Passage
And one of his servants said, “No, my lord, O king; but Elisha, the prophet who is in Israel, tells the king of Israel the words that you speak in your bedroom.”
And one of his servants said, “No, my lord, O king; but Elisha, the prophet who is in Israel, tells the king of Israel the words that you speak in your bedroom.”
2 Kings 6:10 And the king of Israel sent to the place about which the man of God had told him; thus he warned him, so that he guarded himself there, more than once or twice.
2 Kings 6:11 Then the heart of the king of Aram was enraged over this thing; and he called his servants and said to them, “Will you not tell me which of us is for the king of Israel?”
2 Kings 6:12 And one of his servants said, “No, my lord, O king; but Elisha, the prophet who is in Israel, tells the king of Israel the words that you speak in your bedroom.”
2 Kings 6:13 So he said, “Go and see where he is, that I may send and take him.” And it was told to him, saying, “Behold, he is in Dothan.”

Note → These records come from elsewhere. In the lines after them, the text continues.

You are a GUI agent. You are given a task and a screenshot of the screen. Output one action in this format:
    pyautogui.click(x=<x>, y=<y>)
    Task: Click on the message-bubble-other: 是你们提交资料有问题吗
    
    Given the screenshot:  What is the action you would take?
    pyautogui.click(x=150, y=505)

2 Kings 6:14 So he sent horses and chariots and a heavy military force there, and they came by night and surrounded the city.
The verse centers on "servants", "said", "lord", "king", "elisha", "prophet", "israel", and "tells". It is saying that the verse draws attention to "servants" and "said", so its meaning should be read from those terms before moving to application.
The nearby context moves from verse 11's "Then the heart of the king of..." into verse 13's "So he said Go and see where...", so "servants" and "said" belong inside that flow. In 2 Kings context, the local focus is covenant, worship, and faithfulness.
A plain takeaway is to answer the verse's own emphasis on "servants" and "said" with trust shaped by these words, not by a vague optimism outside the passage.